• **Your objective**
Your output should be the lines from the start of the data through the line containing "Click the bookmark", exactly and nothing more.

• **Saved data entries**
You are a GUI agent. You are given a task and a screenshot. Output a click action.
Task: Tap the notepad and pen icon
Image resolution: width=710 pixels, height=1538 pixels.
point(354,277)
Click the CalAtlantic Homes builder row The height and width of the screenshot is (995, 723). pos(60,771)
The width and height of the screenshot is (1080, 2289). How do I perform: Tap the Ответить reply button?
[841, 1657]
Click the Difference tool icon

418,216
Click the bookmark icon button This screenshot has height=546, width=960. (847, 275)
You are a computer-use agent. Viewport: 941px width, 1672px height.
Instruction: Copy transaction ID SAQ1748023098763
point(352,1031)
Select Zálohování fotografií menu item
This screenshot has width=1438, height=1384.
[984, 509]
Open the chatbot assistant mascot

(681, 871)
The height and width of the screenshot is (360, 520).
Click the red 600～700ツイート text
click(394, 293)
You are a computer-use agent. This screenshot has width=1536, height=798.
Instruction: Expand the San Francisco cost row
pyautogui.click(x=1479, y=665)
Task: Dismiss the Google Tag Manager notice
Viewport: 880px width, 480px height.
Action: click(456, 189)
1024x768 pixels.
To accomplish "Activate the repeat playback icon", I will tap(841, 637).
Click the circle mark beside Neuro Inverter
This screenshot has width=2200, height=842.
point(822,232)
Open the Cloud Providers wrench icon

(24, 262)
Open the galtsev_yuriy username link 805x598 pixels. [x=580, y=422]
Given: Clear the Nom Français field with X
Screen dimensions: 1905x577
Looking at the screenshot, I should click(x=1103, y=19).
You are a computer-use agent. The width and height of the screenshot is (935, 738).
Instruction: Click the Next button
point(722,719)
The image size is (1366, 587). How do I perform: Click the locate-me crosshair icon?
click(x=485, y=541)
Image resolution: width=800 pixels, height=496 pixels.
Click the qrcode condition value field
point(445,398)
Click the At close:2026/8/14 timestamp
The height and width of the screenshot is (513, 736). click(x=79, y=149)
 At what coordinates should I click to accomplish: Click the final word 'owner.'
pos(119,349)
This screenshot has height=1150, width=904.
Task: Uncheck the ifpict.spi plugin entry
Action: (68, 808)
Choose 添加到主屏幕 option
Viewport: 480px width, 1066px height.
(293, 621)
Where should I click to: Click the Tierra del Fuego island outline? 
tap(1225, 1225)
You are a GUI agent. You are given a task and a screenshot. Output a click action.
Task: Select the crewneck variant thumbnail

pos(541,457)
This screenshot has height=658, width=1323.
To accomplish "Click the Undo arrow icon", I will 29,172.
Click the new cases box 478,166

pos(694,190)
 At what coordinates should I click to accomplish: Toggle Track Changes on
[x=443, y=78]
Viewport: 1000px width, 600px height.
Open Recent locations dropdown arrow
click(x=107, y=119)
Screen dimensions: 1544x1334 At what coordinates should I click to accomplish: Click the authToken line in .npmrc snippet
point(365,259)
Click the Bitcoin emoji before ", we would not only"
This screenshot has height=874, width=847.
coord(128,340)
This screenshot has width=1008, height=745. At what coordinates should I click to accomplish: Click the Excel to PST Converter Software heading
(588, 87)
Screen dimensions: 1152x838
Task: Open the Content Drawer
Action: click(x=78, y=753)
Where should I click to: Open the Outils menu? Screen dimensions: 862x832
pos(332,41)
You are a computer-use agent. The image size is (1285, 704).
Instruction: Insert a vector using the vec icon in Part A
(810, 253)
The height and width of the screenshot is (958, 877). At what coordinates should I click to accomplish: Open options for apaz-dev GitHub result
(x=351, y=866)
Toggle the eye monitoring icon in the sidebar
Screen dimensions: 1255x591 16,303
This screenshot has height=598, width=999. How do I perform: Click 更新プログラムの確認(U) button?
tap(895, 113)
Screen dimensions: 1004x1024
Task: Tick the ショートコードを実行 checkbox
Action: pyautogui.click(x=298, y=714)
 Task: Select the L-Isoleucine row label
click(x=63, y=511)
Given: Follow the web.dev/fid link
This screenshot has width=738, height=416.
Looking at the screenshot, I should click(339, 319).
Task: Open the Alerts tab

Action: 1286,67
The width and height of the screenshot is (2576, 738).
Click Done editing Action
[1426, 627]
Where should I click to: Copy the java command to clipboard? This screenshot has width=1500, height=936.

• **Task result**
You are a GUI agent. You are given a task and a screenshot. Output a click action.
Task: Tap the notepad and pen icon
Image resolution: width=710 pixels, height=1538 pixels.
point(354,277)
Click the CalAtlantic Homes builder row The height and width of the screenshot is (995, 723). pos(60,771)
The width and height of the screenshot is (1080, 2289). How do I perform: Tap the Ответить reply button?
[841, 1657]
Click the Difference tool icon

418,216
Click the bookmark icon button This screenshot has height=546, width=960. (847, 275)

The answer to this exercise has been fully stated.